### Task to complete
Each line of the records below that holds "Expand" should be returned.

Saved entries
:::::

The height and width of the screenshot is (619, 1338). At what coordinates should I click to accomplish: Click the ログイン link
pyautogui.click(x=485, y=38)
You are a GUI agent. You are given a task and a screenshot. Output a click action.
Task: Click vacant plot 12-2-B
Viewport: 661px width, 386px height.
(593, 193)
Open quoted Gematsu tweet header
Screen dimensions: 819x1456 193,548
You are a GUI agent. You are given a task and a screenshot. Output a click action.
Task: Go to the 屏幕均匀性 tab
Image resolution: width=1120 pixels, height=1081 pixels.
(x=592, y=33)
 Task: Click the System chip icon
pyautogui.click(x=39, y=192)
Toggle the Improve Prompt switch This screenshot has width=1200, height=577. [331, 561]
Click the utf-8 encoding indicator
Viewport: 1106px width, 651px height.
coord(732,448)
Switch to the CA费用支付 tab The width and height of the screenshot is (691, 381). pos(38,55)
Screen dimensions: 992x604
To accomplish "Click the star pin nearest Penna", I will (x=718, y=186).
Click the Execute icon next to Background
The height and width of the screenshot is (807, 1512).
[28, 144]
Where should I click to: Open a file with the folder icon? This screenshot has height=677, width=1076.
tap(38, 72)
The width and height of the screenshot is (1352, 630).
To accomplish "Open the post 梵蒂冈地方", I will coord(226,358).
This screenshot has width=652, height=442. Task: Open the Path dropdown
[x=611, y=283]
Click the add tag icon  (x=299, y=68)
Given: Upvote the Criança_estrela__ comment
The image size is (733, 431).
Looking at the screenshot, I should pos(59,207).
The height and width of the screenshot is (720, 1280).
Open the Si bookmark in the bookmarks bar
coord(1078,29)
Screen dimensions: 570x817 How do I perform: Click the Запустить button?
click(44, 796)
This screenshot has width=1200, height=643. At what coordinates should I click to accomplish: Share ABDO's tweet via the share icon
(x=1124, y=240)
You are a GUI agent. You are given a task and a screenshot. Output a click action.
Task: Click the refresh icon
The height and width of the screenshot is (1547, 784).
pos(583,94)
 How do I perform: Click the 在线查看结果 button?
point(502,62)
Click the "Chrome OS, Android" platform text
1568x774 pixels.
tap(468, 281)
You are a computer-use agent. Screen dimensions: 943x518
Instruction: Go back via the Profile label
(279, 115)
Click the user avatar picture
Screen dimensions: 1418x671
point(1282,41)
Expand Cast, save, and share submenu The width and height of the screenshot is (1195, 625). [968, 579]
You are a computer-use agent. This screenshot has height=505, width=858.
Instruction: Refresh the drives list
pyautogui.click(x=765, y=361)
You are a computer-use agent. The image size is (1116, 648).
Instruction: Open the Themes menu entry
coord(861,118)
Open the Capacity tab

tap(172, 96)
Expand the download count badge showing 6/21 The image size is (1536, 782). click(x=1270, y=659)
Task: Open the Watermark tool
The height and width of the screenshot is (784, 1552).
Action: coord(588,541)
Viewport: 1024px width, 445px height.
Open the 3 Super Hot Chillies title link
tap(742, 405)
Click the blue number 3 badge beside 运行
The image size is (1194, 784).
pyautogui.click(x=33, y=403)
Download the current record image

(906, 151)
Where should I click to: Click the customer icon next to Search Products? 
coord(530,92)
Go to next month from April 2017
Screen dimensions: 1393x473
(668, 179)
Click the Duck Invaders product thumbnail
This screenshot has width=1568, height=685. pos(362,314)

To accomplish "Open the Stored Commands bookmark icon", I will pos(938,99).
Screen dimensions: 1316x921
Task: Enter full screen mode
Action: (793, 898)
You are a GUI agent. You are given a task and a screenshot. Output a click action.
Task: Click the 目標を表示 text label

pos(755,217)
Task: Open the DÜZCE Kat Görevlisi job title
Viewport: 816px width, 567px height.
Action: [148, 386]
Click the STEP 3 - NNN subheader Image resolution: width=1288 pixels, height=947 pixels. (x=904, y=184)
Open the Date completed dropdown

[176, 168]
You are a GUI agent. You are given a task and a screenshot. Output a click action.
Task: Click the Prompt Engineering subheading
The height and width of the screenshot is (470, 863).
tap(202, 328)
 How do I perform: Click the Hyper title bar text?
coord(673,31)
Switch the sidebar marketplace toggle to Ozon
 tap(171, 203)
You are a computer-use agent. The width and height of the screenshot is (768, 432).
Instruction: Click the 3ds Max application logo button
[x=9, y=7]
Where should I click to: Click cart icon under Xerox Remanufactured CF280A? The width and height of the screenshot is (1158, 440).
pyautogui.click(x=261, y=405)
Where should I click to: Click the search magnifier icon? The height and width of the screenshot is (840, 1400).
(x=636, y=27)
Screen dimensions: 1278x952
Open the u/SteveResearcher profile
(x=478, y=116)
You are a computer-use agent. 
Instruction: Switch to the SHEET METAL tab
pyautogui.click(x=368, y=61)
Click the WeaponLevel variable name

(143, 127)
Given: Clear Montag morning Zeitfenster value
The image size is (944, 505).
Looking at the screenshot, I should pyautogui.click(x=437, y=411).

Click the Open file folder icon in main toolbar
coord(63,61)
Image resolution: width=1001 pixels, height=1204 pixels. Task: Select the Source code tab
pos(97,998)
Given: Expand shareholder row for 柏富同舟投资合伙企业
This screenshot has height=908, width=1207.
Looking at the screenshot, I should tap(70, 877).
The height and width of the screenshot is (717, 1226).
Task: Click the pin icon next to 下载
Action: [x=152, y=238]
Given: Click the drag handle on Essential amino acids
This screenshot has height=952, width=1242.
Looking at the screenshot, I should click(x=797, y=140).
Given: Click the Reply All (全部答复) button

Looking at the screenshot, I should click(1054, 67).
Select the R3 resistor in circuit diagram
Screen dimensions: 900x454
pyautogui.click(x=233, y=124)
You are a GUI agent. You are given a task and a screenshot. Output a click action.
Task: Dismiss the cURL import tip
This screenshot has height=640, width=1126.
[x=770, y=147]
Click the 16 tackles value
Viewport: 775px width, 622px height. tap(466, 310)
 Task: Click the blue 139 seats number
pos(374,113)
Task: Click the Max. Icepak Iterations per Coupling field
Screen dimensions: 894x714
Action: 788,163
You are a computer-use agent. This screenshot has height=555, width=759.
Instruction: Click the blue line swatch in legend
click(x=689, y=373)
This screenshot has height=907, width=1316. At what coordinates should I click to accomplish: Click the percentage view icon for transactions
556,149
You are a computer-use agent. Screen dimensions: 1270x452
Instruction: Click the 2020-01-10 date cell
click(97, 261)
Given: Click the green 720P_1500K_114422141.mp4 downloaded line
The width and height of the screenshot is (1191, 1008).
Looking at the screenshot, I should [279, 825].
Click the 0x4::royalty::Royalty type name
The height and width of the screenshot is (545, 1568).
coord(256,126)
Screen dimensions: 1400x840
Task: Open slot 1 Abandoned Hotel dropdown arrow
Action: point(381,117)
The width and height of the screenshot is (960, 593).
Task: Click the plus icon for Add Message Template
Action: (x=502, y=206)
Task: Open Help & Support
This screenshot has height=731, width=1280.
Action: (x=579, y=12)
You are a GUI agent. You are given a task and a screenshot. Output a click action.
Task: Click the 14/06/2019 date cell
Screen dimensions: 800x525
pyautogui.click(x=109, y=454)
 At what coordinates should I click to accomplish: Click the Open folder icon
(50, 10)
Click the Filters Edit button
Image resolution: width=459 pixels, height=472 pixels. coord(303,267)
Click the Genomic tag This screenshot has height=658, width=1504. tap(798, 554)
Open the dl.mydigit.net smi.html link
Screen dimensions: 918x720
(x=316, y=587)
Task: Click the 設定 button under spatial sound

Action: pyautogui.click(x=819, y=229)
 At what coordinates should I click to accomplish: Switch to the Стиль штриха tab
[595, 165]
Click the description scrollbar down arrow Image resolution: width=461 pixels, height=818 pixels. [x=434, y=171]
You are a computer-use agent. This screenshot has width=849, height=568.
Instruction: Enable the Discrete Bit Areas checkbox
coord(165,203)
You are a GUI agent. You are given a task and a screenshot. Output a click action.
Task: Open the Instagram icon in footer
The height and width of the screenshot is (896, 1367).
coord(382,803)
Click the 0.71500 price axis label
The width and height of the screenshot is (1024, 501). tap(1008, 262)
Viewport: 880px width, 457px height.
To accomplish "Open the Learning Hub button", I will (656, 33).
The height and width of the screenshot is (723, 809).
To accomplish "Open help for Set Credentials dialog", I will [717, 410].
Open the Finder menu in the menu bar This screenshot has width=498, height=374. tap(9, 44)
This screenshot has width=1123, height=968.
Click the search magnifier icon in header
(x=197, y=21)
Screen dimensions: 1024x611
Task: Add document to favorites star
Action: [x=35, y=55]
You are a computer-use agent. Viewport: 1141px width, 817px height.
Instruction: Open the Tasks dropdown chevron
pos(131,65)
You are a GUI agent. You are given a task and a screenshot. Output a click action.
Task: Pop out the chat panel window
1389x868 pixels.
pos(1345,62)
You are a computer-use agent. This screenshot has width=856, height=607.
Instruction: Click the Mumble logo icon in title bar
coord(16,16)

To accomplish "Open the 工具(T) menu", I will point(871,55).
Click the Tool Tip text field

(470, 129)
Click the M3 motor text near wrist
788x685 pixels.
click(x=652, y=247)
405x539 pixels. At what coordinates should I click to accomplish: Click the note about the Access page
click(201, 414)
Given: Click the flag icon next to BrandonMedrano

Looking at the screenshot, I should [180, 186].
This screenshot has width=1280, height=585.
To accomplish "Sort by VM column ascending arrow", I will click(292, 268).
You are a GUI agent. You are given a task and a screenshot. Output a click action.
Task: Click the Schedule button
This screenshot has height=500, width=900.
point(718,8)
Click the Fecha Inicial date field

:::::

### Written answer
Expand Cast, save, and share submenu The width and height of the screenshot is (1195, 625). [968, 579]
Expand the download count badge showing 6/21 The image size is (1536, 782). click(x=1270, y=659)
Given: Expand shareholder row for 柏富同舟投资合伙企业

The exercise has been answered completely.